*** Opening of RECORDED DATA ***

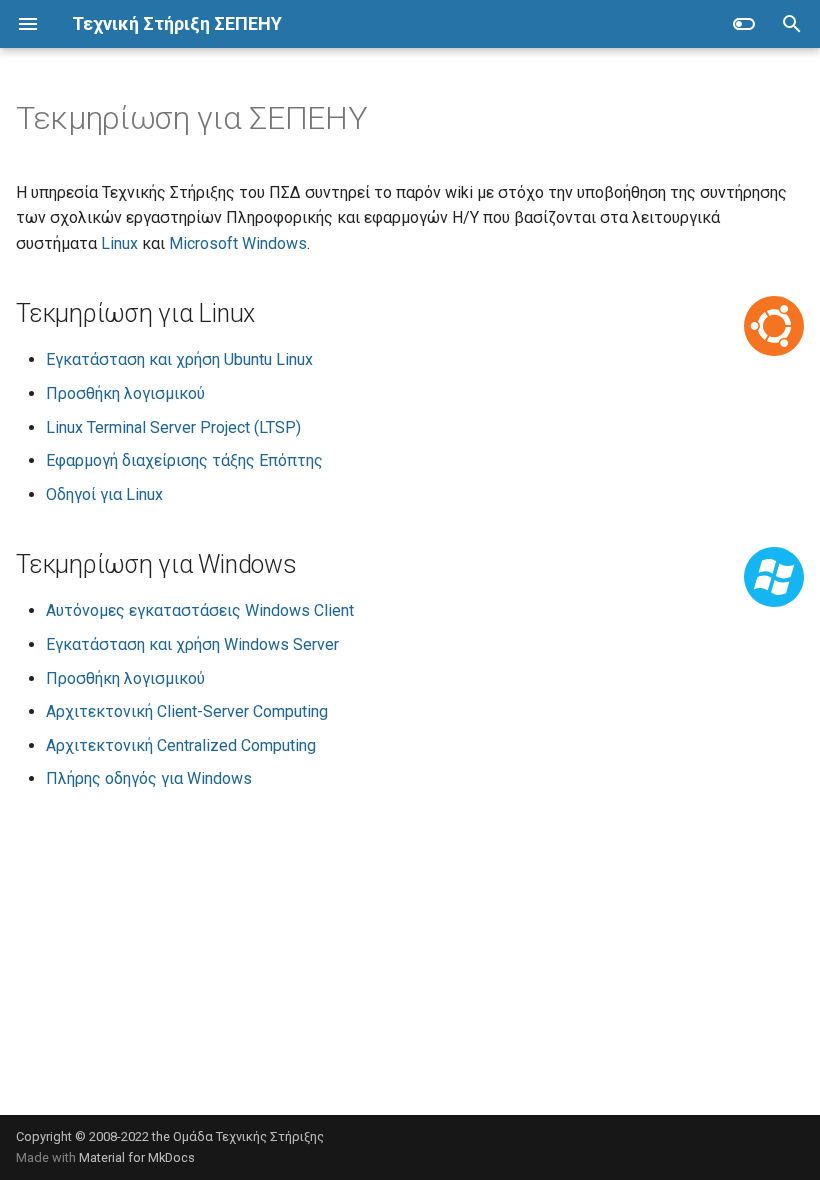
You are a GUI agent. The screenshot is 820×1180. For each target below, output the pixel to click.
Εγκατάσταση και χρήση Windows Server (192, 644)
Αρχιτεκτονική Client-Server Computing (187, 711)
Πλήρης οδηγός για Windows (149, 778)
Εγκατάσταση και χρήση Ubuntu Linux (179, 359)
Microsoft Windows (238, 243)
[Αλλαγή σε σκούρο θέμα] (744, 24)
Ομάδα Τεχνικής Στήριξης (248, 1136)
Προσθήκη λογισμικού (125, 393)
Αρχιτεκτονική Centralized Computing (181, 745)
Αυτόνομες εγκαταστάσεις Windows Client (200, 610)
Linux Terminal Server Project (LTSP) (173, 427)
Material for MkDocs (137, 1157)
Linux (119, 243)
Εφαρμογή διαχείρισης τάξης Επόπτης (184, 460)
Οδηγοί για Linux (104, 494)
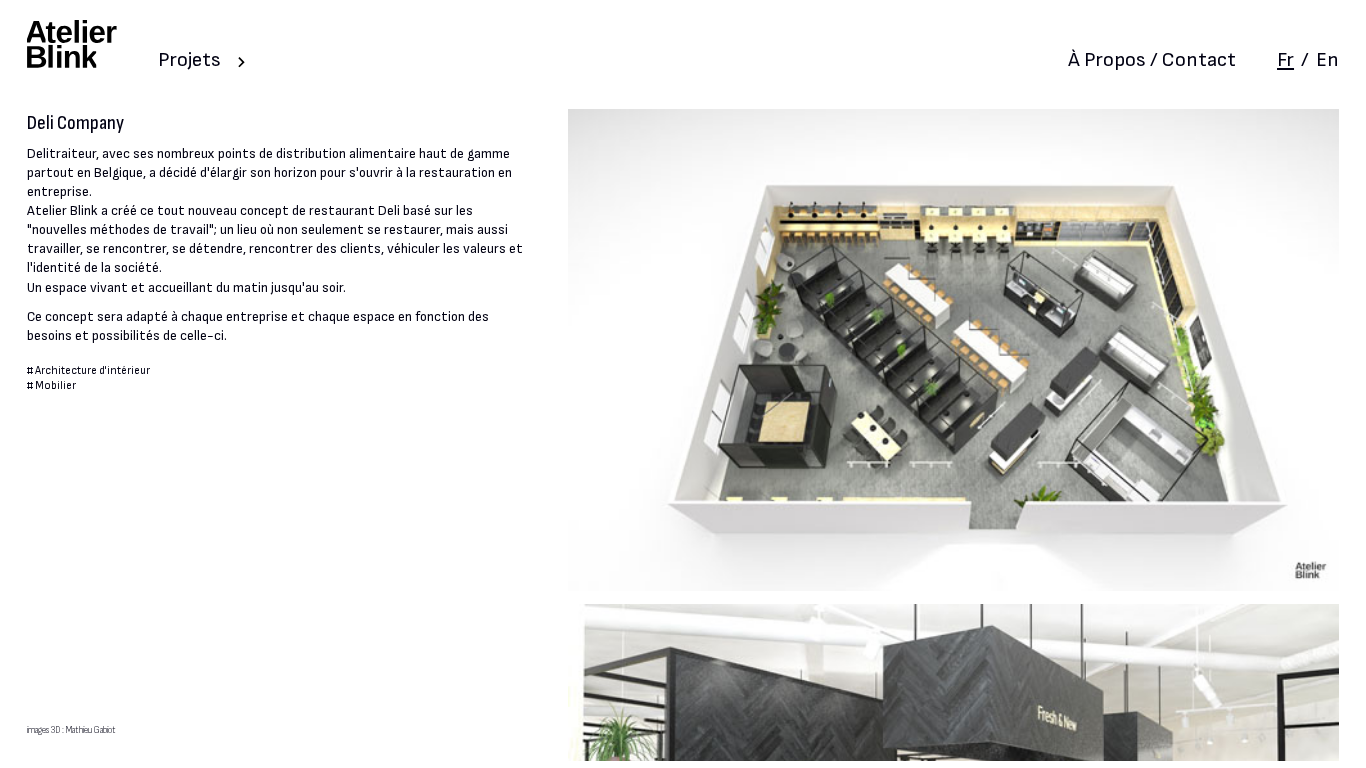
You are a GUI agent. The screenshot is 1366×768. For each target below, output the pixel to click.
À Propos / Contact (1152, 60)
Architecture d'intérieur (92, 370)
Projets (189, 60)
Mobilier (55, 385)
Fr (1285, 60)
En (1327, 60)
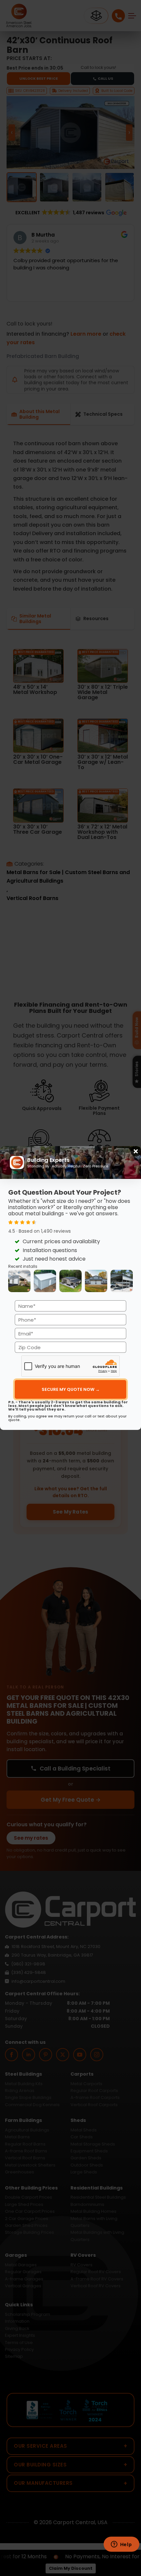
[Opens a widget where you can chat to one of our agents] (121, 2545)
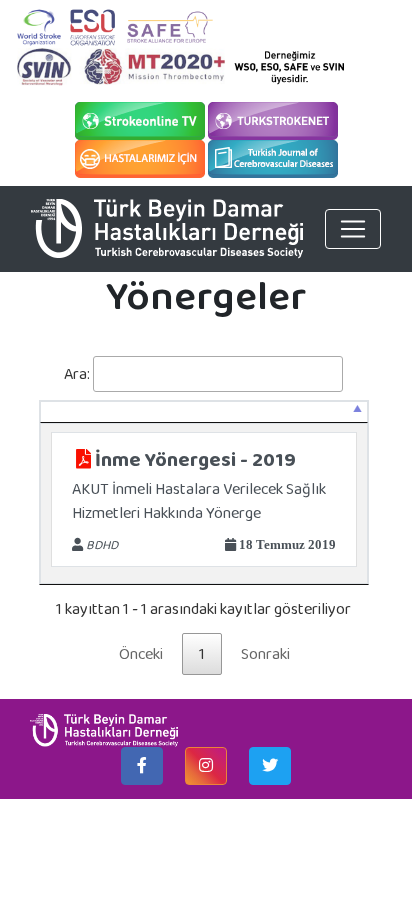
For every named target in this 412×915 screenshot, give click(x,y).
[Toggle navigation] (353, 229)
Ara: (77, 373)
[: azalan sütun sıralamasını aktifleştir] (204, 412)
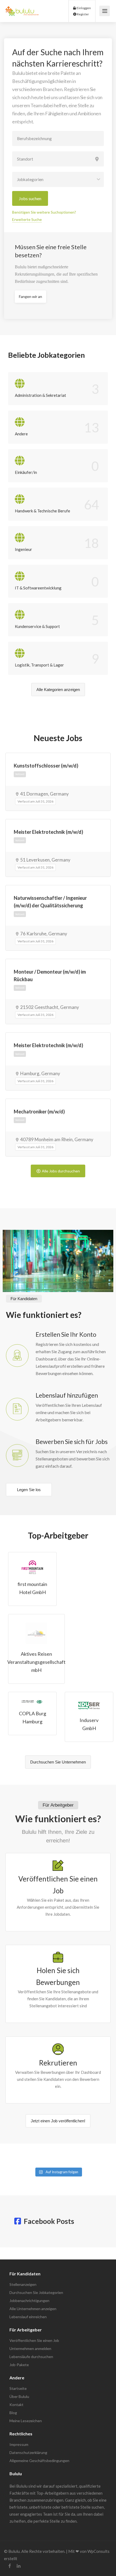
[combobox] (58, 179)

*** Close of RECORDED DATA ***

PROBLEM TO SOLVE: Word-for-word restatement: every line from the one with "Αρχιτεκτονική Centralized Computing" through the final line of the data, both ends included, pictures excluded.

TASK RESULT:
Αρχιτεκτονική Centralized Computing (181, 745)
Αυτόνομες εγκαταστάσεις Windows Client (200, 610)
Linux Terminal Server Project (LTSP) (173, 427)
Material for MkDocs (137, 1157)
Linux (119, 243)
Εφαρμογή διαχείρισης τάξης Επόπτης (184, 460)
Οδηγοί για Linux (104, 494)
You are a GUI agent. The screenshot is 1366×768. For each target below, output the pixel to click.
À Propos / Contact (1152, 60)
Architecture d'intérieur (92, 370)
Projets (189, 60)
Mobilier (55, 385)
Fr (1285, 60)
En (1327, 60)
[Opens a widget where you can chat to one of our agents] (121, 2545)
For every named target in this 412×915 screenshot, give click(x,y).
[Toggle navigation] (353, 229)
Ara: (77, 373)
[: azalan sütun sıralamasını aktifleştir] (204, 412)
[combobox] (58, 179)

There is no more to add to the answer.